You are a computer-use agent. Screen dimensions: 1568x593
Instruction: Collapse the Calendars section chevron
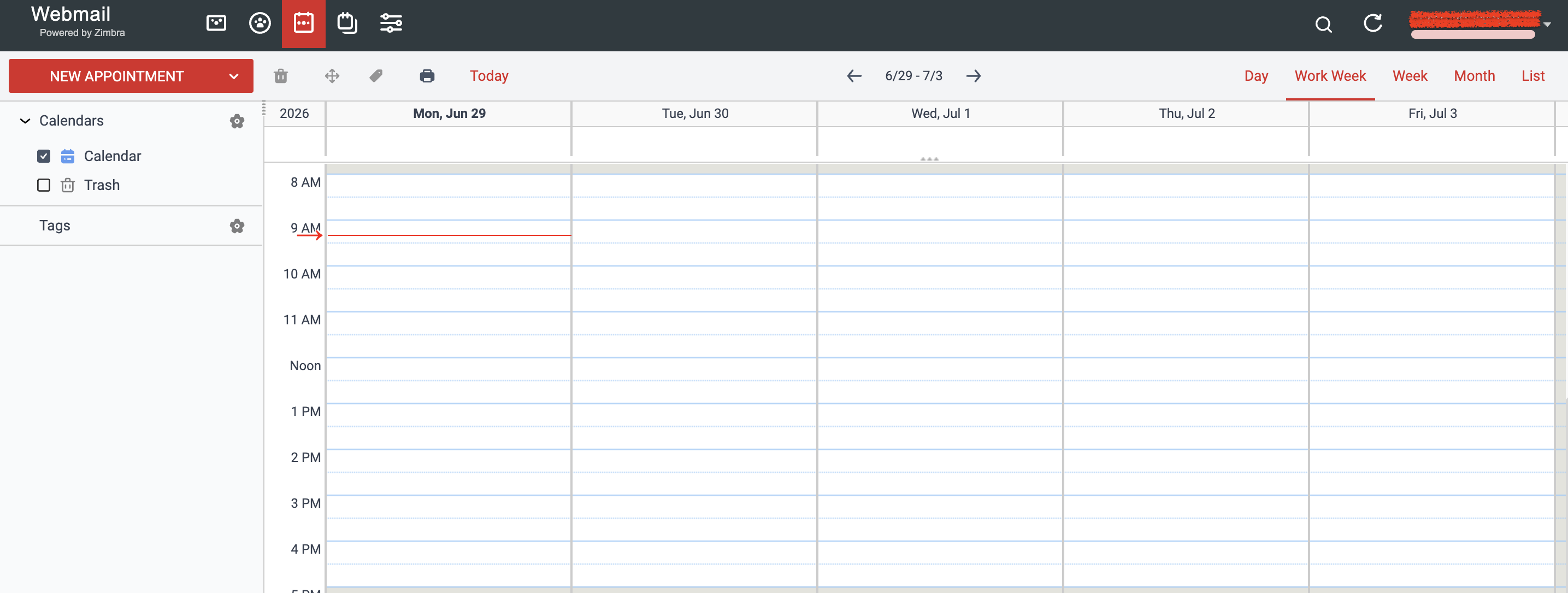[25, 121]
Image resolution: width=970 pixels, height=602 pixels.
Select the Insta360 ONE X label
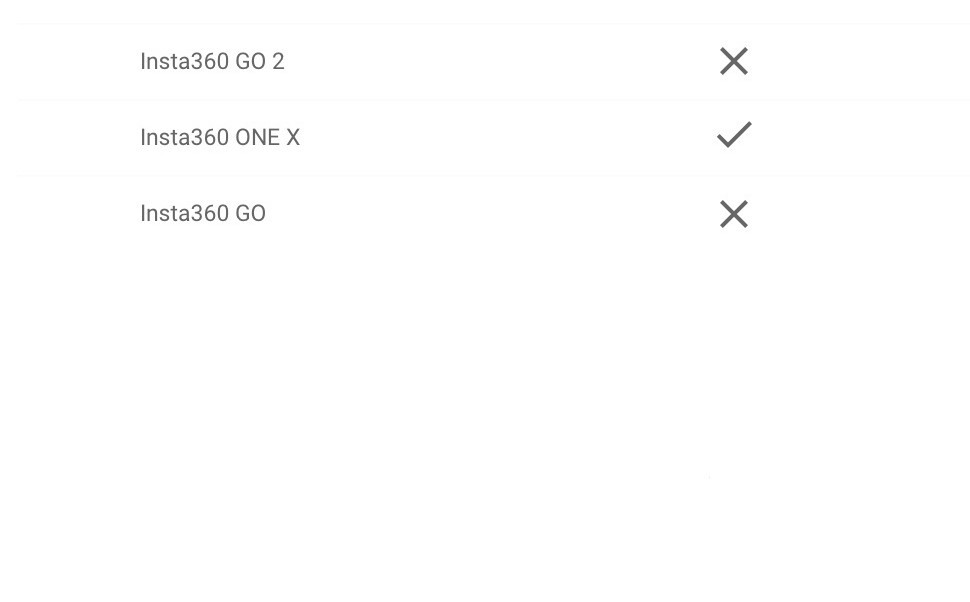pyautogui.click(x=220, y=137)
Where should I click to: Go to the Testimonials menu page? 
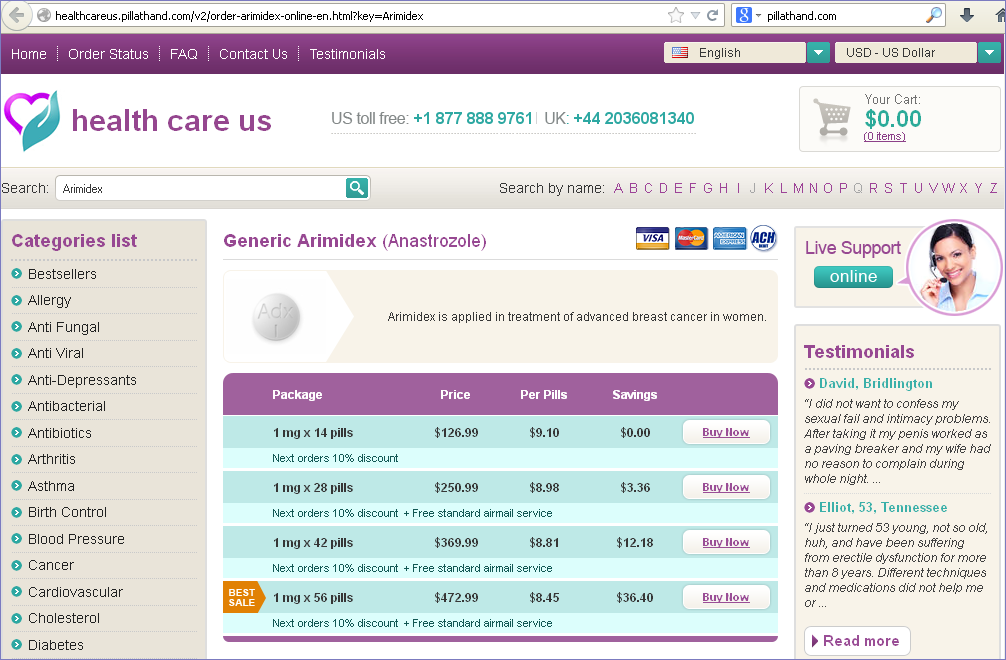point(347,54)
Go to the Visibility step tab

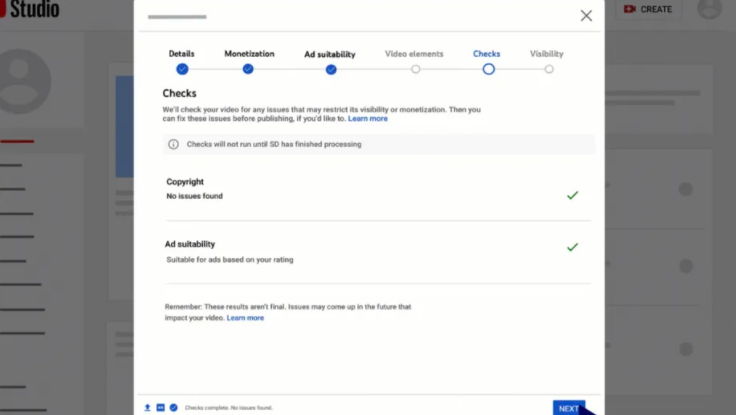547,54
────
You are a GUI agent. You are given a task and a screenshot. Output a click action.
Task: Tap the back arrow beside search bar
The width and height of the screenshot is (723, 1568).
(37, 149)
────
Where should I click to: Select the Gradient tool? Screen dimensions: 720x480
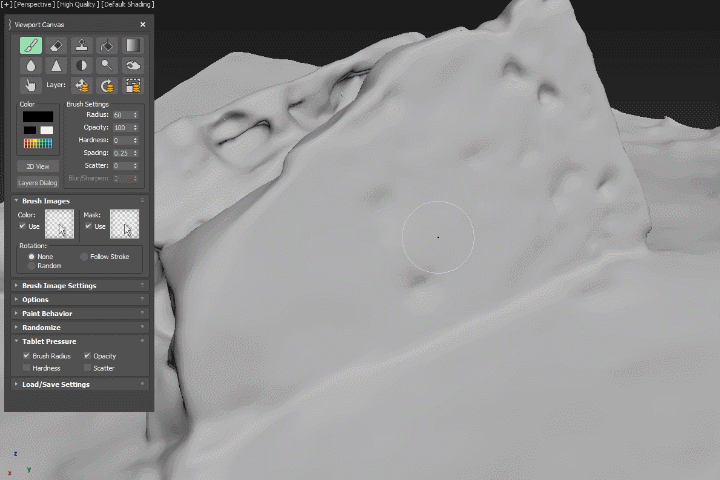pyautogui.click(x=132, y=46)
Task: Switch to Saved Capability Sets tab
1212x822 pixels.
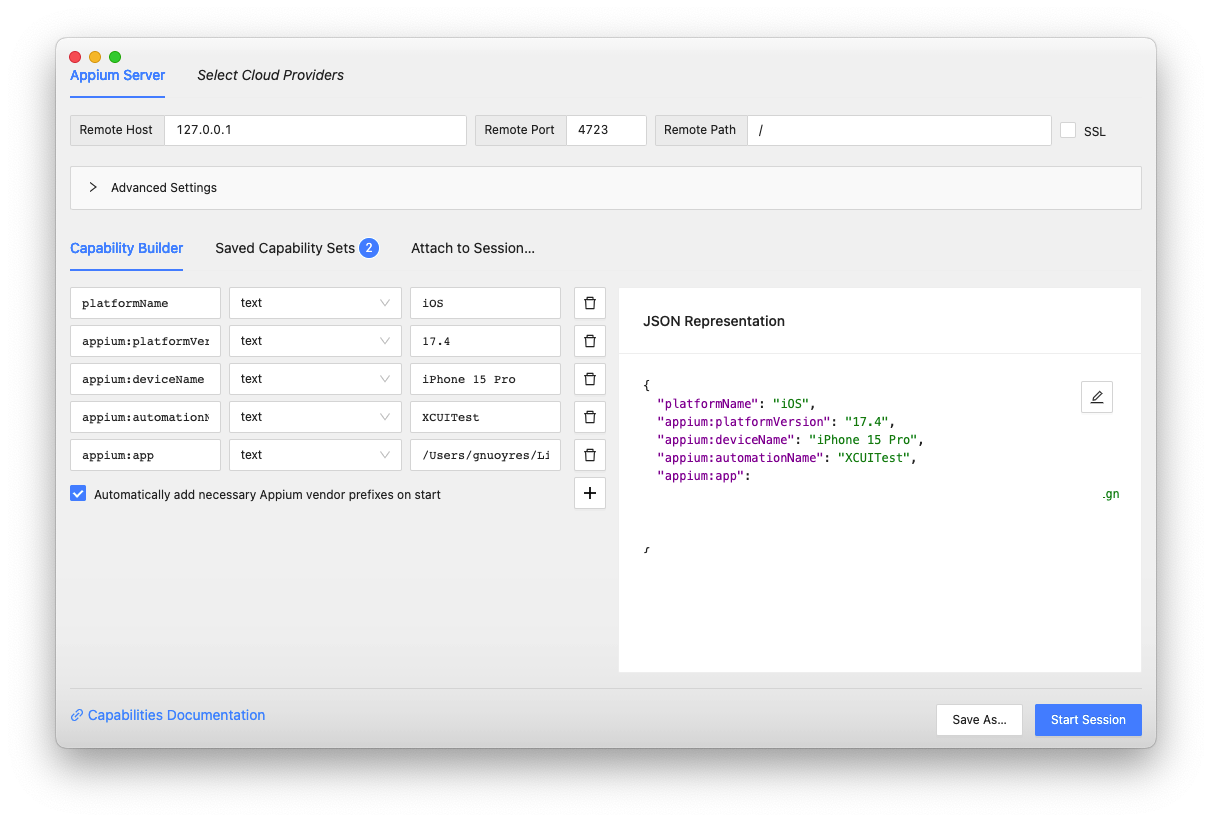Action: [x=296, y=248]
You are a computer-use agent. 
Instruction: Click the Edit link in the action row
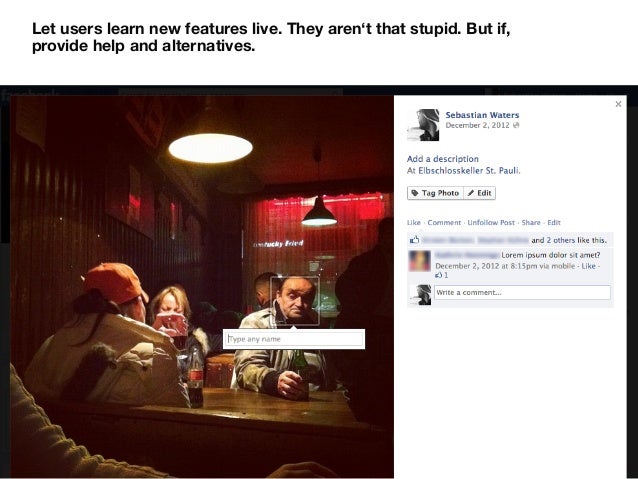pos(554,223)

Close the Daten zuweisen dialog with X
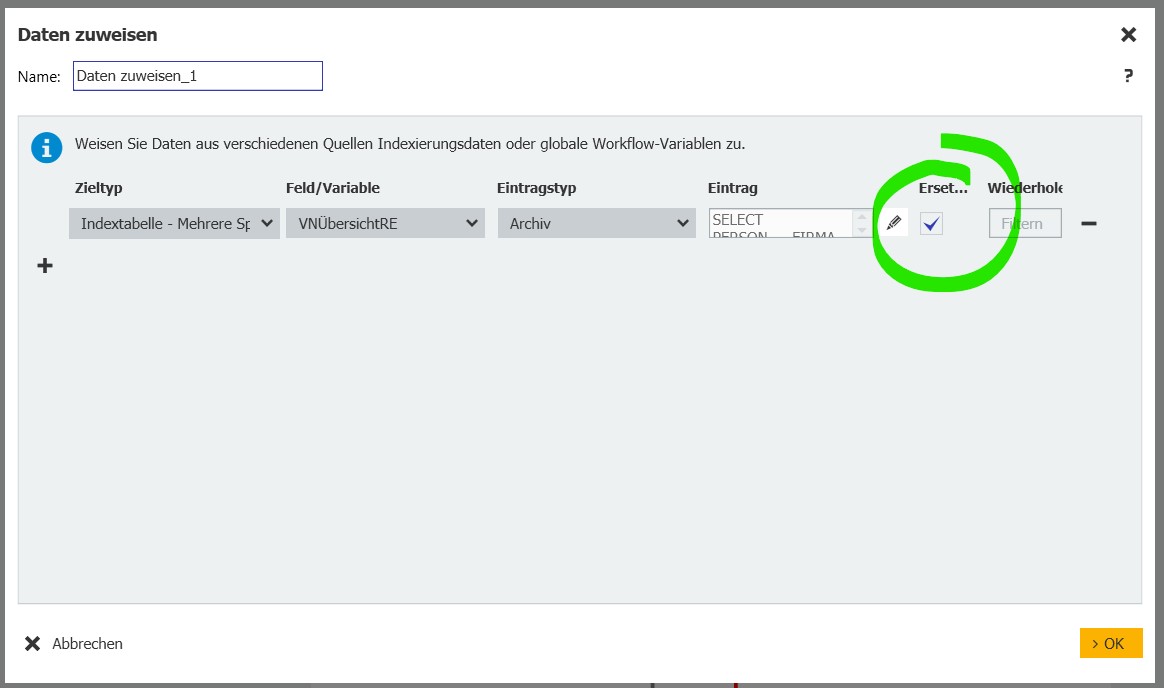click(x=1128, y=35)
────
Which lines of the records contain "agent"? Show each of them.

## Task response
You are a computer-use agent. Screen dimensions: 1568x593
You are a GUI agent. You are given a task and a screenshot. Output a click action.
You are a computer-use agent. 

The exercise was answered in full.